Material supplied:
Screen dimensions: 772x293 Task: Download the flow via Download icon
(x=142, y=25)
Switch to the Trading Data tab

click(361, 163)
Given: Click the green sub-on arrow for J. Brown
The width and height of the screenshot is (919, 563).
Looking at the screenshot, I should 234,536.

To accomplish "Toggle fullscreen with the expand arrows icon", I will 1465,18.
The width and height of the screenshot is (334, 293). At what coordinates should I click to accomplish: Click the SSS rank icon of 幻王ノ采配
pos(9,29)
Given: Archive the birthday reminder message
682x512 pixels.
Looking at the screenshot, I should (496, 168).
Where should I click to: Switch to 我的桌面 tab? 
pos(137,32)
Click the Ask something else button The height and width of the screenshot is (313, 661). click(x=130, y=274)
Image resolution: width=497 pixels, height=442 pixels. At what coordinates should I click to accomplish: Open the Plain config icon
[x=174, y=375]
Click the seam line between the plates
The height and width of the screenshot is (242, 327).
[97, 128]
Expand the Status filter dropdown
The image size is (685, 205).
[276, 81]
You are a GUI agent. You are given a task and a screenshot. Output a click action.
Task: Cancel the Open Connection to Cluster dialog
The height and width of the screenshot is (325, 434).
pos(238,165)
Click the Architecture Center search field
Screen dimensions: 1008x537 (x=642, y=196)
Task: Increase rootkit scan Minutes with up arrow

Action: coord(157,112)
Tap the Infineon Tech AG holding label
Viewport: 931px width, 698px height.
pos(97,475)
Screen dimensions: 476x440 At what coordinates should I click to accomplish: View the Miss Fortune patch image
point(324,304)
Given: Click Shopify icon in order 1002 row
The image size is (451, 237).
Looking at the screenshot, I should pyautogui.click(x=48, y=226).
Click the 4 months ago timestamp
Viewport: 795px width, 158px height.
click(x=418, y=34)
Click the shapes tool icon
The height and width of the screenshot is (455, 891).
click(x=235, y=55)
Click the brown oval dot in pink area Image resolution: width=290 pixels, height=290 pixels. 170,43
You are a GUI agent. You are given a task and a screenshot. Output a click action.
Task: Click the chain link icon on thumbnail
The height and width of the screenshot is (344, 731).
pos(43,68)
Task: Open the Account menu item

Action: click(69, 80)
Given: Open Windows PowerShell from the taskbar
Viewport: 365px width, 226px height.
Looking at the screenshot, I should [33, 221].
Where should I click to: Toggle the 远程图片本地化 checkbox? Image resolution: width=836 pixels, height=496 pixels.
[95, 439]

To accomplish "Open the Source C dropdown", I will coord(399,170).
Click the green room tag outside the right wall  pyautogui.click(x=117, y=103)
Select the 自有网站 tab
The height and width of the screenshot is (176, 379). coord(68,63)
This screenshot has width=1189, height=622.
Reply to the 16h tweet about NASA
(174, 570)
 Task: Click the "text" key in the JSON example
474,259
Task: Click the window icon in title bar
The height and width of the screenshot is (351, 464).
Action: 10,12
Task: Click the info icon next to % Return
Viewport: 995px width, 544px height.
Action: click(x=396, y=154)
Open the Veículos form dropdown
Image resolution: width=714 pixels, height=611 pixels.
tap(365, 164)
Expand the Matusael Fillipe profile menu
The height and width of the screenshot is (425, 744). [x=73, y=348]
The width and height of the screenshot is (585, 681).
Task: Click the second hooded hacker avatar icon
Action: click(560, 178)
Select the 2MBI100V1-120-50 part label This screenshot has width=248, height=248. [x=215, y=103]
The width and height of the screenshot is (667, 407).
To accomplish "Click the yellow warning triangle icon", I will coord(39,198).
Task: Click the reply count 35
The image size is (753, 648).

Stated task: Reproduce the data above verbatim, every line in its original order.

Solution for this problem:
Screen dimensions: 772x293 Task: Download the flow via Download icon
(x=142, y=25)
Switch to the Trading Data tab

click(361, 163)
Given: Click the green sub-on arrow for J. Brown
The width and height of the screenshot is (919, 563).
Looking at the screenshot, I should 234,536.

To accomplish "Toggle fullscreen with the expand arrows icon", I will 1465,18.
The width and height of the screenshot is (334, 293). At what coordinates should I click to accomplish: Click the SSS rank icon of 幻王ノ采配
pos(9,29)
Given: Archive the birthday reminder message
682x512 pixels.
Looking at the screenshot, I should (496, 168).
Where should I click to: Switch to 我的桌面 tab? 
pos(137,32)
Click the Ask something else button The height and width of the screenshot is (313, 661). click(x=130, y=274)
Image resolution: width=497 pixels, height=442 pixels. At what coordinates should I click to accomplish: Open the Plain config icon
[x=174, y=375]
Click the seam line between the plates
The height and width of the screenshot is (242, 327).
[97, 128]
Expand the Status filter dropdown
The image size is (685, 205).
[276, 81]
You are a GUI agent. You are given a task and a screenshot. Output a click action.
Task: Cancel the Open Connection to Cluster dialog
The height and width of the screenshot is (325, 434).
pos(238,165)
Click the Architecture Center search field
Screen dimensions: 1008x537 (x=642, y=196)
Task: Increase rootkit scan Minutes with up arrow

Action: coord(157,112)
Tap the Infineon Tech AG holding label
Viewport: 931px width, 698px height.
pos(97,475)
Screen dimensions: 476x440 At what coordinates should I click to accomplish: View the Miss Fortune patch image
point(324,304)
Given: Click Shopify icon in order 1002 row
The image size is (451, 237).
Looking at the screenshot, I should pyautogui.click(x=48, y=226).
Click the 4 months ago timestamp
Viewport: 795px width, 158px height.
click(x=418, y=34)
Click the shapes tool icon
The height and width of the screenshot is (455, 891).
click(x=235, y=55)
Click the brown oval dot in pink area Image resolution: width=290 pixels, height=290 pixels. 170,43
You are a GUI agent. You are given a task and a screenshot. Output a click action.
Task: Click the chain link icon on thumbnail
The height and width of the screenshot is (344, 731).
pos(43,68)
Task: Open the Account menu item

Action: click(69, 80)
Given: Open Windows PowerShell from the taskbar
Viewport: 365px width, 226px height.
Looking at the screenshot, I should [33, 221].
Where should I click to: Toggle the 远程图片本地化 checkbox? Image resolution: width=836 pixels, height=496 pixels.
[95, 439]

To accomplish "Open the Source C dropdown", I will coord(399,170).
Click the green room tag outside the right wall  pyautogui.click(x=117, y=103)
Select the 自有网站 tab
The height and width of the screenshot is (176, 379). coord(68,63)
This screenshot has width=1189, height=622.
Reply to the 16h tweet about NASA
(174, 570)
 Task: Click the "text" key in the JSON example
474,259
Task: Click the window icon in title bar
The height and width of the screenshot is (351, 464).
Action: 10,12
Task: Click the info icon next to % Return
Viewport: 995px width, 544px height.
Action: click(x=396, y=154)
Open the Veículos form dropdown
Image resolution: width=714 pixels, height=611 pixels.
tap(365, 164)
Expand the Matusael Fillipe profile menu
The height and width of the screenshot is (425, 744). [x=73, y=348]
The width and height of the screenshot is (585, 681).
Task: Click the second hooded hacker avatar icon
Action: click(560, 178)
Select the 2MBI100V1-120-50 part label This screenshot has width=248, height=248. [x=215, y=103]
The width and height of the screenshot is (667, 407).
To accomplish "Click the yellow warning triangle icon", I will coord(39,198).
Task: Click the reply count 35
The image size is (753, 648).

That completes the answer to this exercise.